According to the passage below on the war in Burma, from what word was the name "Chindits" derived?

Document text ::
* * * *
A war was being waged in the Jungles, mountains and plains of Burma and
Assam but it was of a nature perhaps too alien and too far away to
really hold the interest of most folks on the Home Front Unless, of
course, they knew of someone serving there or who had, perhaps, been
made a prisoner of war of the Japanese in the opening period of the war.
British civilians still faced the occasional air raid but what the war
meant to most was the sight of the vast, military build-up of men and
equipment in preparation for the Allied invasion of mainland Europe. The
British Fourteenth Army on the Burmese - Indian border under its
Australian commander, General William Slim, even at the time
considered themselves 'forgotten', a feeling which still persists
amongst surviving veterans some 60 years on.
The colours of the Old
Comrades Association of the famous Chindits who fought in Burma
1942-1944. The name 'Chindits' was derived from 'Chinthe', a
mythical dragon that guards Burmese temples and which is
depicted in the centre of the colours.
British, American and Chinese offensives in south and north Burma in the
opening months of 1944 met with considerable success. In what was called
the Second Arakan Campaign, the Fourteenth Army had relieved the Seventh
Indian Division and gone on to all but annihilate the Japanese forces
who had encircled them. A slow advance on Akyab on Burma's Bay of Bengal
coast was resumed.
* * * *
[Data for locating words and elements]
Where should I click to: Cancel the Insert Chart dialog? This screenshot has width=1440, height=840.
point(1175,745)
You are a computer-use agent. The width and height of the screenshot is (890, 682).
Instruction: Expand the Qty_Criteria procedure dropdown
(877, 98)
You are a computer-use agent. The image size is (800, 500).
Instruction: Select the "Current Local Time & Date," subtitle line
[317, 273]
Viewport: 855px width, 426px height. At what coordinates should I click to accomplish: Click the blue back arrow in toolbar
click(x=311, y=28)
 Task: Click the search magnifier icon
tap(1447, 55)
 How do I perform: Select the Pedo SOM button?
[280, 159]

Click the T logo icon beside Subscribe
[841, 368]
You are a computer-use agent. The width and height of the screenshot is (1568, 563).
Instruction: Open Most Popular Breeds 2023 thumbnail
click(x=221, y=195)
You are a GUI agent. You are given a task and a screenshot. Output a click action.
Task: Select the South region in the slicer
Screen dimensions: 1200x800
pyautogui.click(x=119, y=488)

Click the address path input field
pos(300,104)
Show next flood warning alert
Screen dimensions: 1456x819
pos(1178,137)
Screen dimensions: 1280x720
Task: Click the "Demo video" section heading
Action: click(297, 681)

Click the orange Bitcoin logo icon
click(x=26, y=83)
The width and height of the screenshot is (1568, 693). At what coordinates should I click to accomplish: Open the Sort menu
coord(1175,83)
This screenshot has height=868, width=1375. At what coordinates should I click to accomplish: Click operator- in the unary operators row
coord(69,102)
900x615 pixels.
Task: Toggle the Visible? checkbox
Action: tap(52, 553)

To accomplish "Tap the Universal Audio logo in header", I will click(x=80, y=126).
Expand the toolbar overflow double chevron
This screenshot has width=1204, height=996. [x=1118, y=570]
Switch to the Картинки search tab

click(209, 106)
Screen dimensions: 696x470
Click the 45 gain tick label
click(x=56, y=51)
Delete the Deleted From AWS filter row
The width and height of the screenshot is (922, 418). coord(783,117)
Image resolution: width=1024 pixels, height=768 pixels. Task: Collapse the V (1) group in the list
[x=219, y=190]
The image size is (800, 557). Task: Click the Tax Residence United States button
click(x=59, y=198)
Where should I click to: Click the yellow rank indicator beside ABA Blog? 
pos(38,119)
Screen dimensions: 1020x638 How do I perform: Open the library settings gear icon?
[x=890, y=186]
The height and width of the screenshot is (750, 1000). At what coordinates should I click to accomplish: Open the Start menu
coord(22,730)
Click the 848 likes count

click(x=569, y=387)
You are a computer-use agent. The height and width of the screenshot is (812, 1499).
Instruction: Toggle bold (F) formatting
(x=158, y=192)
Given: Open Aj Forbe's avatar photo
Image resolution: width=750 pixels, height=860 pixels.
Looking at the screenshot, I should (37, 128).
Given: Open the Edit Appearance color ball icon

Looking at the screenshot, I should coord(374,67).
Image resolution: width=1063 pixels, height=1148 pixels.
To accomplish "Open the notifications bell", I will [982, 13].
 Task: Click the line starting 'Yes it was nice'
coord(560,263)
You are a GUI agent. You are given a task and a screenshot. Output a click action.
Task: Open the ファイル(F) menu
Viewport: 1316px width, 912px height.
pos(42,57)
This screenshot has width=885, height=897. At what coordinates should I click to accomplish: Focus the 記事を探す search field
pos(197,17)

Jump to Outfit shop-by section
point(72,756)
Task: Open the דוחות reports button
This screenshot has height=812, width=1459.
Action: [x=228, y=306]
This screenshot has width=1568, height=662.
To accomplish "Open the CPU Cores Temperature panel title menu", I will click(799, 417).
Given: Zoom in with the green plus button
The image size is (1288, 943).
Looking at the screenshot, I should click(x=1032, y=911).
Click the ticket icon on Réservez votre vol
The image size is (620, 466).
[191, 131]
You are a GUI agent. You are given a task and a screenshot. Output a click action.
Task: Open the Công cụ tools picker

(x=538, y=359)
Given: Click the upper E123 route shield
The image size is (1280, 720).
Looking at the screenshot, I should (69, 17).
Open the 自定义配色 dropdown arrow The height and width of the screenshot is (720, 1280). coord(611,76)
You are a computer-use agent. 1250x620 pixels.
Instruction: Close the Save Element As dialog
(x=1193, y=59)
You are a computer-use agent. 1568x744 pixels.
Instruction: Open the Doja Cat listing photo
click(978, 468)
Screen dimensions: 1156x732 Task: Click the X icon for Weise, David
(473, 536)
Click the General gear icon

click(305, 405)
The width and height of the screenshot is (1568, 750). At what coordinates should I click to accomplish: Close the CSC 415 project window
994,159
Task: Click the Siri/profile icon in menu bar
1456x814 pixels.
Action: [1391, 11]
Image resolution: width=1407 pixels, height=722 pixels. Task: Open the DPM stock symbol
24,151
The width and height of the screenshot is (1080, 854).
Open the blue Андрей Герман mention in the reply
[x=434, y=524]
* * * *
Task output ::
It was derived from "Chinthe," a mythical dragon that guards Burmese temples.